Concrete Steps for a Free Curriculum

Stephen Downes has some excellent comments on our Free Curriculum discussion. In particular, he points out that the Manifesto I wrote yesterday is a decent start, but that what is called for now is something more concrete. And he is absolutely correct. We do need something more concrete.

For that reason, and as an extension of the Free Curriculum Manifesto, I am announcing the creation of the Free Curriculum Project (that will live at freecurriculum.org). The Free Curriculum Project will have, as its stated mission, the creation and distribution of free course materials covering K-20 and lifelong learning curricula. In order to provide some scope for the Free Curriculum Project (FCP), I am listing here some of the project’s timelines, goals, and commitments.

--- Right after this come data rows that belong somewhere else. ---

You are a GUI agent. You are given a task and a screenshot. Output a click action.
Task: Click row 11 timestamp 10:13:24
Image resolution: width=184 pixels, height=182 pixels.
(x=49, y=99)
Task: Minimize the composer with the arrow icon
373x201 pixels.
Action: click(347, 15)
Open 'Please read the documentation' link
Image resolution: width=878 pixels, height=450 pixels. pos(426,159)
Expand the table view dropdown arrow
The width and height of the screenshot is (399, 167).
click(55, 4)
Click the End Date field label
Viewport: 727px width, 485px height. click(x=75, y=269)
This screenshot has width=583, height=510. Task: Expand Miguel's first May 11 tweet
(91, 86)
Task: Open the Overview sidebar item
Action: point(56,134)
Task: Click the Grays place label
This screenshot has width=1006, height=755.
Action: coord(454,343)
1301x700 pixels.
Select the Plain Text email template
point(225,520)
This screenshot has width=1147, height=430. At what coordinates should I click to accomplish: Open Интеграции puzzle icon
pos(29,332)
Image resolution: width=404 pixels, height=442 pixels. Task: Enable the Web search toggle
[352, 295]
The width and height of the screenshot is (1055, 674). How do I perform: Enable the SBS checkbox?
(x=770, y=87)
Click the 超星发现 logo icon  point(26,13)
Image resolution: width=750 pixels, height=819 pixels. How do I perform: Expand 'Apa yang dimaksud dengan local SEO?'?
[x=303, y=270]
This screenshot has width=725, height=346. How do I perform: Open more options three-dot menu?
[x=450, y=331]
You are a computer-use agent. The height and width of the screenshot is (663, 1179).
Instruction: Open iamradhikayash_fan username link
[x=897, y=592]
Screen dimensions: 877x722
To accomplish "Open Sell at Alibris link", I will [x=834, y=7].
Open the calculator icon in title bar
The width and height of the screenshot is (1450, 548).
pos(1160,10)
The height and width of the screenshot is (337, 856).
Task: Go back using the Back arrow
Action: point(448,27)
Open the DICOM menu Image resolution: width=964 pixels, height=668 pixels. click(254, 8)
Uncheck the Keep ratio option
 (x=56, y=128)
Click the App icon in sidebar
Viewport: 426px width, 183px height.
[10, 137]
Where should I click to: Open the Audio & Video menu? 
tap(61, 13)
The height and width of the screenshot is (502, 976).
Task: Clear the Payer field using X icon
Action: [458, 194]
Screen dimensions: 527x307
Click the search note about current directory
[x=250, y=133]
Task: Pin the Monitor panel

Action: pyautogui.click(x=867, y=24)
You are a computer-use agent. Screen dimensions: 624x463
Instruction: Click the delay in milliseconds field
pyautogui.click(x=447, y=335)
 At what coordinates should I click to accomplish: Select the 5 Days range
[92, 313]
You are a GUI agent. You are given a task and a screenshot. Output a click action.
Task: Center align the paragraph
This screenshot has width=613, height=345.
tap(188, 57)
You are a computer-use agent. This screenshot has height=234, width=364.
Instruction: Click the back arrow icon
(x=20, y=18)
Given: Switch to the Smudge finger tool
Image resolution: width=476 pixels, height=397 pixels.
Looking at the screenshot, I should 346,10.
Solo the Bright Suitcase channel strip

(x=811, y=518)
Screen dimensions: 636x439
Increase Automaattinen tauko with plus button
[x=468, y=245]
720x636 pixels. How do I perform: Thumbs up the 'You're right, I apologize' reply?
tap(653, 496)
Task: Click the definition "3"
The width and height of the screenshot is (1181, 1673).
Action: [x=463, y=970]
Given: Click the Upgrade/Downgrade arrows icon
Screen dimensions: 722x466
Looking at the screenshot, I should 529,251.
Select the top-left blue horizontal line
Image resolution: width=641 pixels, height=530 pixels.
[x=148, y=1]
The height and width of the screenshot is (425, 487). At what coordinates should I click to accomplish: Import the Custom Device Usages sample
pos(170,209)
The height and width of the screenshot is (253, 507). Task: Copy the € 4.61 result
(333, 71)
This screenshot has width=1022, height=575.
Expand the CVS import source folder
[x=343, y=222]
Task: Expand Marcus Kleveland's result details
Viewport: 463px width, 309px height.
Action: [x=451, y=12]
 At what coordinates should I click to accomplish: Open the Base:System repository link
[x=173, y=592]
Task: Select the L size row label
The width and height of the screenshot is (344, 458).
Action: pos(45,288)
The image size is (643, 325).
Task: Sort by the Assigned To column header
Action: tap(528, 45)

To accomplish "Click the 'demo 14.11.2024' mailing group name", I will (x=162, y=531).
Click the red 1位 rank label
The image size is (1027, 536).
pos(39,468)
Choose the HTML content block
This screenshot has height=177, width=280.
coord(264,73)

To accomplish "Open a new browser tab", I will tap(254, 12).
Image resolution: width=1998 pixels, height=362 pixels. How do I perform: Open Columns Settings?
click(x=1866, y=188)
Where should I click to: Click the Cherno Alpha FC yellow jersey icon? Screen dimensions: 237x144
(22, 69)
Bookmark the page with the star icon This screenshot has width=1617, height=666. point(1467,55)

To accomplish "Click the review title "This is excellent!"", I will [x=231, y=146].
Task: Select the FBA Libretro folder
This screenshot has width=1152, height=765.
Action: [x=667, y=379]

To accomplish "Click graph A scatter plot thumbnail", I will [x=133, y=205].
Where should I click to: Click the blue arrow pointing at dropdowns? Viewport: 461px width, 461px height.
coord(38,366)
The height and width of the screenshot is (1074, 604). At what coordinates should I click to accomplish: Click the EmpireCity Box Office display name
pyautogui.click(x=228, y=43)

  1. We will have a core library 100 online courses available for free and open distribution within 24 months.
    1. Course creation will be open to communities and will encourage content creation through a collaborative process.
    2. Course creation will include optional or alternative lessons that reflect different learning styles, content preferences, etc.
    3. Course design and creation will be open to community participants but the FCP will provide course templates for those who wish to use them. Community members will also be free to create new course templates for the FCP in general or for specific discipline needs.
  2. The FCP will partner with existing open course initiatives and will make its curriculum content available to any existing libraries for redistribution.
  3. All courses and course content will be available in part or whole on a variety of LMS platforms, both open source and proprietary. Our goal is to provide free curriculum content to all learners and instructors within the technology format(s) they are currently using.
  4. Alternatively, individual course elements will be available through a FCP learning object repository (LOR) or through other LOR partners.
  5. The FCP will partner with foundations and corporations to provide free hosting of FCP courses for all learners.
  6. The FCP will recruit both individual and institutional partners as course and/or discipline sponsors.
  7. In addition to the core curriculum mentioned in #1, The FCP will partner with various world organizations to design and create specific free curricula for developing nations.
  8. The FCP will foster an open community of research and discussion related to the idea and practice of a free curriculum.
    1. We will work to inform discussions about learning curricula.
    2. We will conduct partnered research on content distribution so that FCP content can be distributed on as many hardware platforms as possible.
    3. We will model new ideas for course and curricula design and provide testing and feedback for those ideas.
  9. The FCP wiki will be launched September 1 at http://freecurriculum.org. It will feature complete details about the project and our stated goals.
  10. The FCP course community area will be launched October 1.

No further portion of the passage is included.